Il protagonista è lo stesso di Allevare un cane, ma la sua caratterizzazione grafica è a metà strada tra quel protagonista e L'uomo che cammina, contribuendo un po' alla confusione del lettore che, come avevo scritto in occasione dei primi due volumi della raccolta, prende i due protagonisti come un unico personaggio, in parte una rappresentazione dell'autore stesso.
In effetti gli unici elementi biografici presenti nell'opera sono l'incendio di Tottori, che anche i genitori di Taniguchi hanno vissuto, e il suo non tornare spesso al suo paese d'origine. Anche il mangaka, come il protagonista de Al tempo di papà, ha spesso trovato mille scuse per non tornare al suo paese d'origine, ma a differenza di Yoichi è ritornato ben prima della morte del padre.
Torniamo alla storia che Taniguchi vuole narrare, quella di una famiglia che, a causa del devastante incendio di cui sopra, perde tutto e deve ricostruirsi una vita da zero. Questo ricominciare dal basso alla fine spezza il suo legame fondamentale, quello tra marito e moglie, tra padre e madre. La coppia, infatti, viene a ritrovarsi sempre più separata dalle differenze sociali d'origine, con l'uomo orgoglioso della sua indipendenza e del suo desiderio di potersi rialzare con le sue sole forze e la donna che invece, non comprendendo questo desiderio, spinge e poi ottiene un prestito dai genitori, che lega il marito a lavorare per la maggior parte del tempo per estinguere un debito che probabilmente la famiglia di lei non avrebbe mai voluto indietro.
Da un lato è allora una storia di incomprensioni: l'incomprensione tra marito e moglie, ma anche tra il figlio ed entrambi i suoi genitori, quel padre duro e orgoglioso e quella madre lieve e in qualche modo superficiale. Forse non è un caso, allora, se il fratello di lei è rimasto molto più legato al cognato e ai nipoti che non alla sorella.
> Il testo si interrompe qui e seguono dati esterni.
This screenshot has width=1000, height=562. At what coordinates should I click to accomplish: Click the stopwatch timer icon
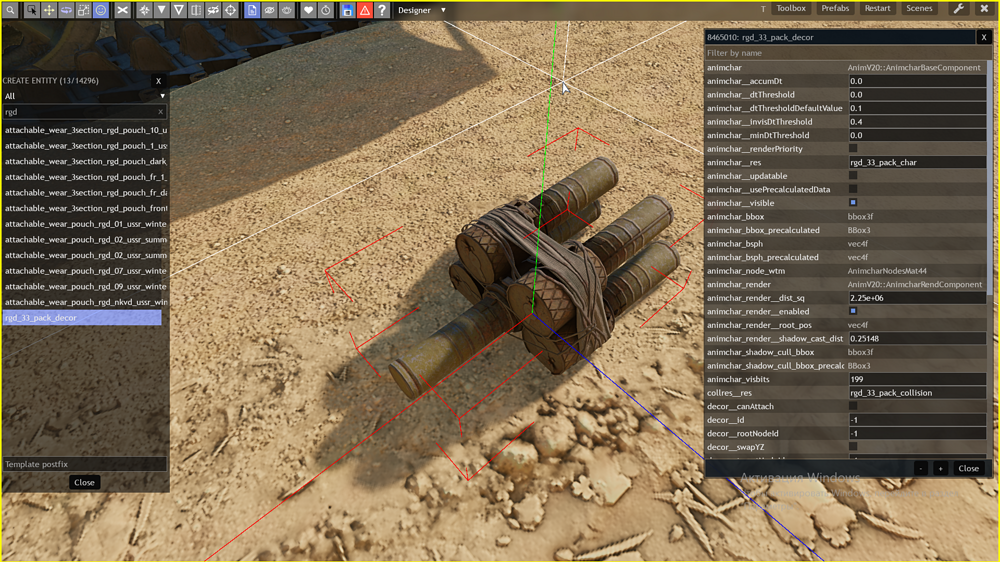(x=326, y=10)
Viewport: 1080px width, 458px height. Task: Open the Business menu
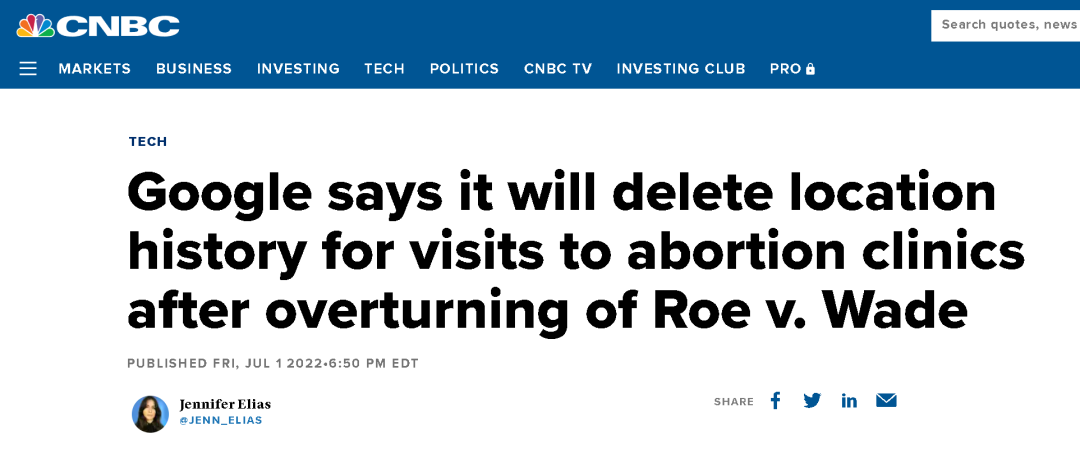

E in questi complicati legami affettivi risiede buona parte delle motivazioni che hanno spinto il protagonista a non tornare più nella sua città natale, reagendo in maniera completamente opposta rispetto a quanto fatto dalla sorella.
La morte del padre diventa, allora, un momento di riflessione non solo sul suo genitore, ma anche sulla sua vita: significative le lacrime versate alla fine del penultimo capitolo, con un'inquadratura identica a quella dell'ultima vignetta del primo capitolo, quando ancora il figlio non sembrava voler versare alcuna lacrima.
In effetti è stata proprio questa assenza di lacrime all'inizio della storia, in netto contrasto con le lacrime versate a suo tempo, a darmi la spinta finale ad acquistare questo quarto volume della raccolta dedicata a Taniguchi.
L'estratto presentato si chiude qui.